** GIVEN RECORDS follows **
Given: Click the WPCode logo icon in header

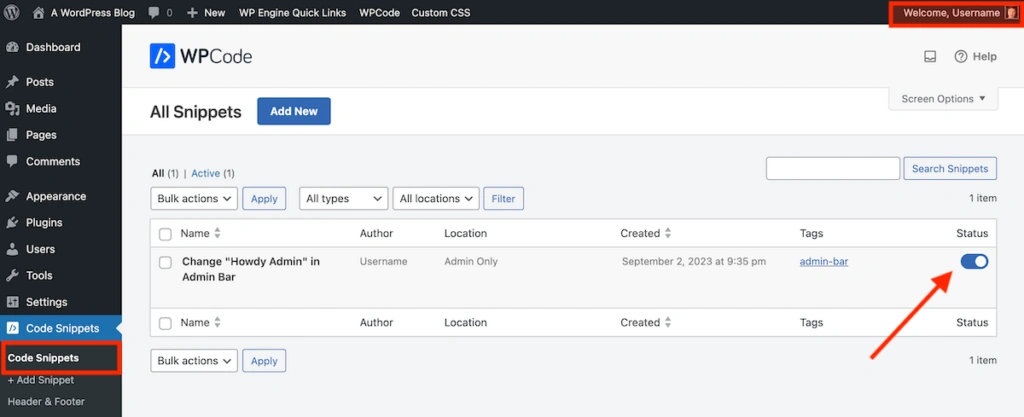Looking at the screenshot, I should point(162,56).
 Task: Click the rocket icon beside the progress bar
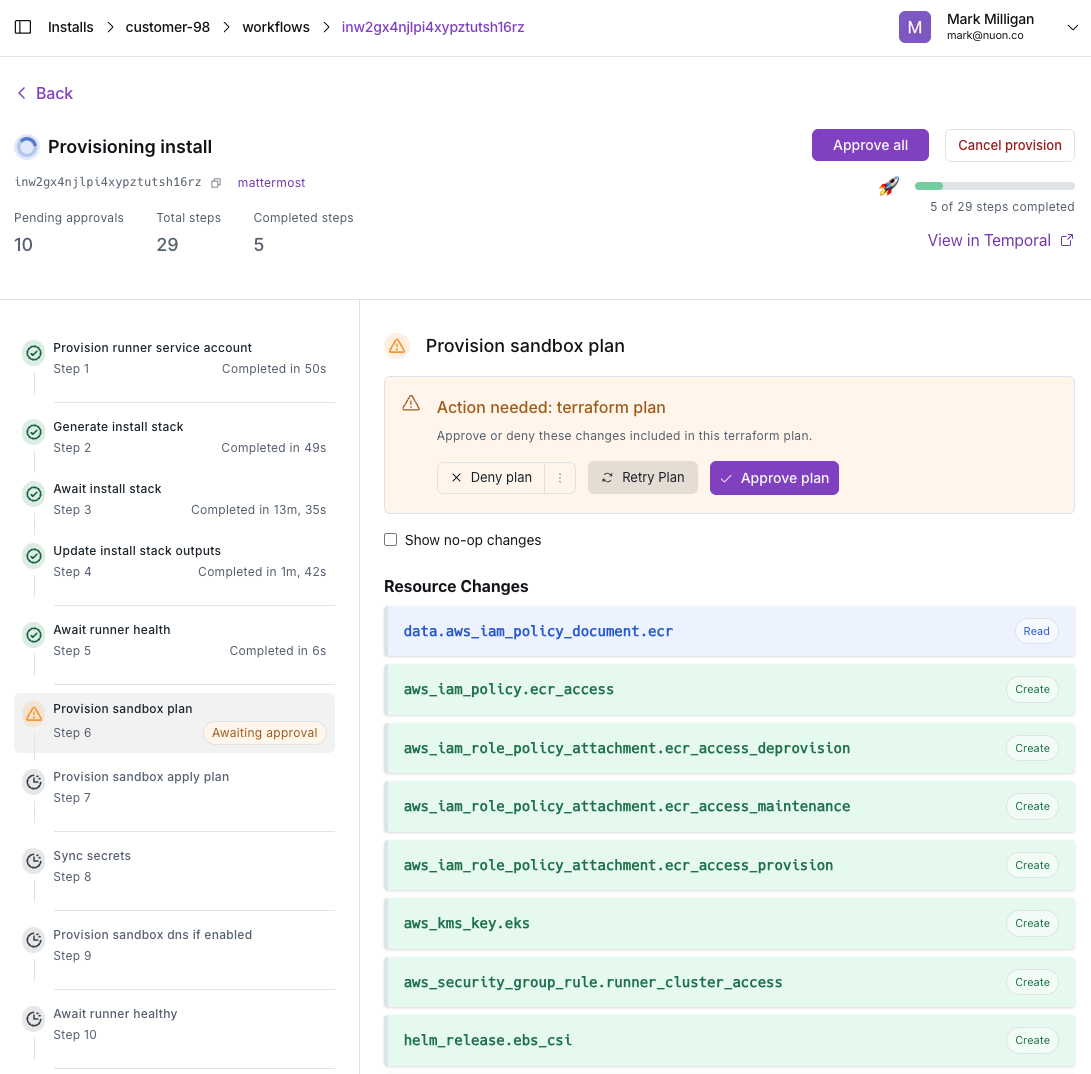point(888,186)
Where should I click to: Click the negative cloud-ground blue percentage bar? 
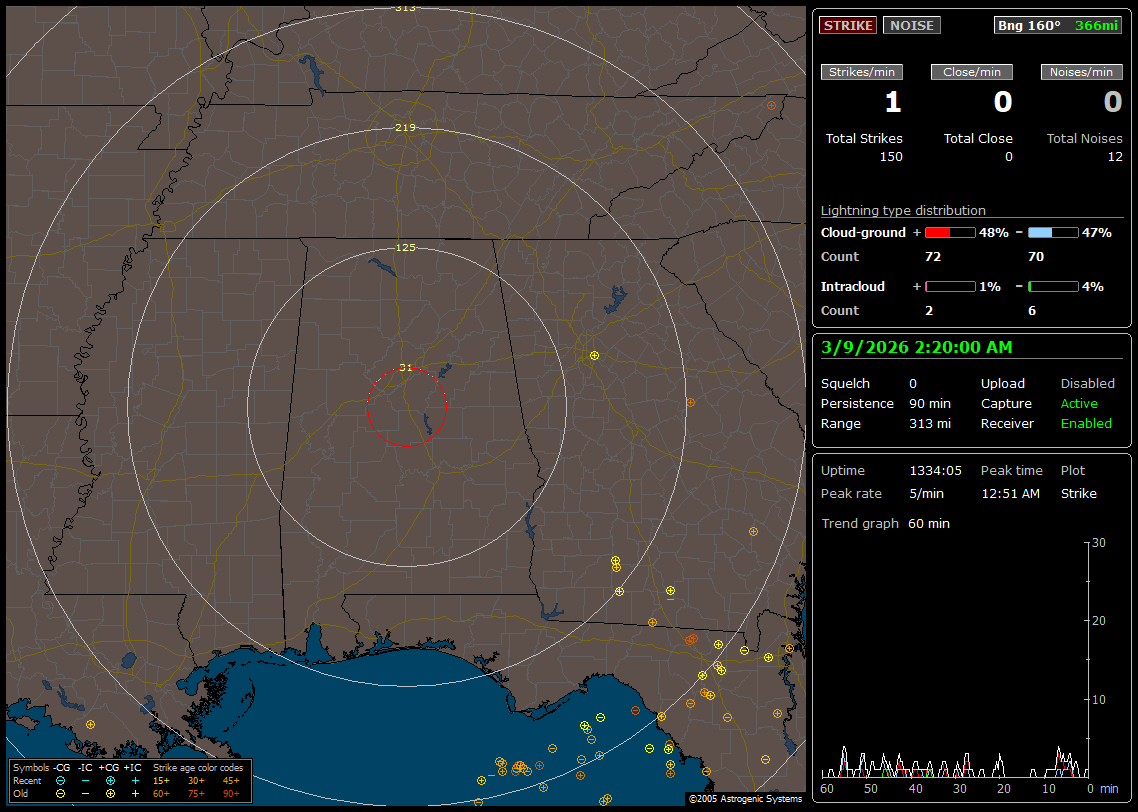click(x=1052, y=232)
** End of GIVEN RECORDS **
• _INSTRUCTIONS FOR THE TASK_
Set down word for word every line from the line containing "Task: Click the" through the last line of the entries, and nothing more; no pictures.

• _RESULT FOR THIS TASK_
 Task: Click the rocket icon beside the progress bar
point(888,186)
Where should I click to: Click the negative cloud-ground blue percentage bar? 
click(x=1052, y=232)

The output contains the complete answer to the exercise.